To do ▸
Among the entries below, how many lines hold the word "computer"? Reply with the number only.

Dataset entries
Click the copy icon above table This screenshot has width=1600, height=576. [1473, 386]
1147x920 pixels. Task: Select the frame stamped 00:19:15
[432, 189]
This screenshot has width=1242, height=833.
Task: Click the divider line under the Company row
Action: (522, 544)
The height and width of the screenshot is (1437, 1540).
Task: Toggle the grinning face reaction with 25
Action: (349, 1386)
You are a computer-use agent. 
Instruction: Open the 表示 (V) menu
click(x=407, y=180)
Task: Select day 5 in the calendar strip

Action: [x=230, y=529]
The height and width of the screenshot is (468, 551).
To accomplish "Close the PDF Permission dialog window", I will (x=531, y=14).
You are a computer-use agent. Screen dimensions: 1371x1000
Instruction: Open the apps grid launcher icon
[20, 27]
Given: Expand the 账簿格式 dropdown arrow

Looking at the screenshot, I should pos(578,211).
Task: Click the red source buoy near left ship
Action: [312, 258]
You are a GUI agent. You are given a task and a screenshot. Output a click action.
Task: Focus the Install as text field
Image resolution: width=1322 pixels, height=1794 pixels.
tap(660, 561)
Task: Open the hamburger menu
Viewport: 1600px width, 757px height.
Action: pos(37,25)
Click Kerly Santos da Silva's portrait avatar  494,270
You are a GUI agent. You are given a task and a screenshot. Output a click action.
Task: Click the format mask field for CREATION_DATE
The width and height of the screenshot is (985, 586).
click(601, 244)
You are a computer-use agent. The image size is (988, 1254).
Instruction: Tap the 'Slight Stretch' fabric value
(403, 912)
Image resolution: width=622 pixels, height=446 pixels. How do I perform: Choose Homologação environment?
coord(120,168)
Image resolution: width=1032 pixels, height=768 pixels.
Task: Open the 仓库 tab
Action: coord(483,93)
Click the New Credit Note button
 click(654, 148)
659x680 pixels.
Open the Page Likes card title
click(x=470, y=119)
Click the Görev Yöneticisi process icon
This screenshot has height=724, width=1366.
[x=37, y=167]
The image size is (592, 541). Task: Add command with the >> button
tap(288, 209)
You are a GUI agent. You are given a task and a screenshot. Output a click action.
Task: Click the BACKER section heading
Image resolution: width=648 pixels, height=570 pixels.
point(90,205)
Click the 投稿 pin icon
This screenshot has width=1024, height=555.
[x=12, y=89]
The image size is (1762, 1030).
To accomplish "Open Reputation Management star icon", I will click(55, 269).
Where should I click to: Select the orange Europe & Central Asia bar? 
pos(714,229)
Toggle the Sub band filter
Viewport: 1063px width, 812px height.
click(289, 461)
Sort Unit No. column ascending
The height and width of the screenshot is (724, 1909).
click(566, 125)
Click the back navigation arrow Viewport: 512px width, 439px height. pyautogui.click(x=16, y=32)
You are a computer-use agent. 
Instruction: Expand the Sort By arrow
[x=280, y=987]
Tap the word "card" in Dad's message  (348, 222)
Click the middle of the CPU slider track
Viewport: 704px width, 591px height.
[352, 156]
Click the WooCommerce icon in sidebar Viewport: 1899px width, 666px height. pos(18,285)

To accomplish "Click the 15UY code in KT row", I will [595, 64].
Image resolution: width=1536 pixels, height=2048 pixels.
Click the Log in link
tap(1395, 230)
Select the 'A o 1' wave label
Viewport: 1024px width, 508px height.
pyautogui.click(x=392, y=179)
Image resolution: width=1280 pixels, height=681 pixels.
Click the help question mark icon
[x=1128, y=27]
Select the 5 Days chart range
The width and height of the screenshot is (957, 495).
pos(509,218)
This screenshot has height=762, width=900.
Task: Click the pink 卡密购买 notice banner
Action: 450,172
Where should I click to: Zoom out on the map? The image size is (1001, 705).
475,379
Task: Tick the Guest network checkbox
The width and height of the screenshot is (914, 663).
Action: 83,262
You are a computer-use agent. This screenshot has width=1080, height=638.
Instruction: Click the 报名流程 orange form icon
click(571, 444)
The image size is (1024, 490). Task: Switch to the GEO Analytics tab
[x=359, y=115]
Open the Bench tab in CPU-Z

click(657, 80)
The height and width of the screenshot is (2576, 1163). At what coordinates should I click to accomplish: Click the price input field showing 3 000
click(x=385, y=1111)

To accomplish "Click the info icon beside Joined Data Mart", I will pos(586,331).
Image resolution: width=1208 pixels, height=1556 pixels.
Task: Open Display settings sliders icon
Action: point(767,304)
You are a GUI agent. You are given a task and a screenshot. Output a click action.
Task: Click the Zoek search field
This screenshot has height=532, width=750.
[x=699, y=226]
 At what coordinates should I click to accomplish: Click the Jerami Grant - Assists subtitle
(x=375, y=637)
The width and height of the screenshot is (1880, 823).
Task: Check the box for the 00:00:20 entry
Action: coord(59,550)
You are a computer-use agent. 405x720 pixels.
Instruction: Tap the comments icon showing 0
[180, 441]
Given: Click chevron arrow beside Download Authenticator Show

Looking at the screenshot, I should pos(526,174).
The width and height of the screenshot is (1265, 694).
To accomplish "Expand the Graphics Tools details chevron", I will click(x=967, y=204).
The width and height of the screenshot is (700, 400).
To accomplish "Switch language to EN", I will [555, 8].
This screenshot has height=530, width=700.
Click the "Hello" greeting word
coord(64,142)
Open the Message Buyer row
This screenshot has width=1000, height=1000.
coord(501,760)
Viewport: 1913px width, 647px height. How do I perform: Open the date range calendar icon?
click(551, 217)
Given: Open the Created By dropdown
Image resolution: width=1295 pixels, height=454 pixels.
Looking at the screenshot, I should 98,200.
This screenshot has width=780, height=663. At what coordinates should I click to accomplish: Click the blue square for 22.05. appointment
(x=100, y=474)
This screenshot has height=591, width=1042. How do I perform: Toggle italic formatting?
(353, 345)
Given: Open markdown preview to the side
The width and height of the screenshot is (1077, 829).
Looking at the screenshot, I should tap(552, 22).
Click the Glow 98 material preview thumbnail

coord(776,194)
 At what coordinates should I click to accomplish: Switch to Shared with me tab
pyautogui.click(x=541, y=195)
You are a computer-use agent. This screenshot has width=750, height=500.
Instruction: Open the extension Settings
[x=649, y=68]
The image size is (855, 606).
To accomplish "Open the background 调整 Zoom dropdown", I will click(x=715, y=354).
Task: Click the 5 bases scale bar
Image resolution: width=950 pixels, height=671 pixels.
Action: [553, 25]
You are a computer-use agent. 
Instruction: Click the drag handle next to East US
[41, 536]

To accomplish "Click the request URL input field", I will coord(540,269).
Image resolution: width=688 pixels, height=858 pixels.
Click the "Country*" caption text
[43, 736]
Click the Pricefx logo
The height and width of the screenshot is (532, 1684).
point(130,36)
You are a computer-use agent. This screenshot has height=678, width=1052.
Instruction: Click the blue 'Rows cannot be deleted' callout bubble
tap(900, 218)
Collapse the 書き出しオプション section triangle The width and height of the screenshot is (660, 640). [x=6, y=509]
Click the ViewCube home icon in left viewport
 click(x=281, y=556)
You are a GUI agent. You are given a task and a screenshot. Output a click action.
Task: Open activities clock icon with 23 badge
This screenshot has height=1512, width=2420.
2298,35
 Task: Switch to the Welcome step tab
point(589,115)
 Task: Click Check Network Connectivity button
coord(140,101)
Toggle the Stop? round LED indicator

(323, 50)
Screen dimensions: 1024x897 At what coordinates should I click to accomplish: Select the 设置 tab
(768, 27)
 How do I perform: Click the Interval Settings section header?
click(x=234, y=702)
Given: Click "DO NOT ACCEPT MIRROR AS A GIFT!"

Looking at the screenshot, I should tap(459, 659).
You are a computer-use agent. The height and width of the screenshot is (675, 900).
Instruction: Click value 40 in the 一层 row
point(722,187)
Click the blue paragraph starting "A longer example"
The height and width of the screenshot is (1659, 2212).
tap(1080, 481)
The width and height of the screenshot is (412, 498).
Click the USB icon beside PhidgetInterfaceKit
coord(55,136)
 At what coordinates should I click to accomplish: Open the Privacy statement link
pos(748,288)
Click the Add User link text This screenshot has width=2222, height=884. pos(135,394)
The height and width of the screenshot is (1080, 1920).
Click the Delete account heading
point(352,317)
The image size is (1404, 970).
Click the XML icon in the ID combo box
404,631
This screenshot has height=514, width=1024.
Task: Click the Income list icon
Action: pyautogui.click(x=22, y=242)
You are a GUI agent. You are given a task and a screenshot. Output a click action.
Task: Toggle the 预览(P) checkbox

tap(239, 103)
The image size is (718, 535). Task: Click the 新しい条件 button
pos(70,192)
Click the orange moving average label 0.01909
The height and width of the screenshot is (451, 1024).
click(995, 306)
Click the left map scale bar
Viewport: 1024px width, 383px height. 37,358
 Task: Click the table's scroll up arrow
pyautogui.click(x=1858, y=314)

Response to the exercise ▸
10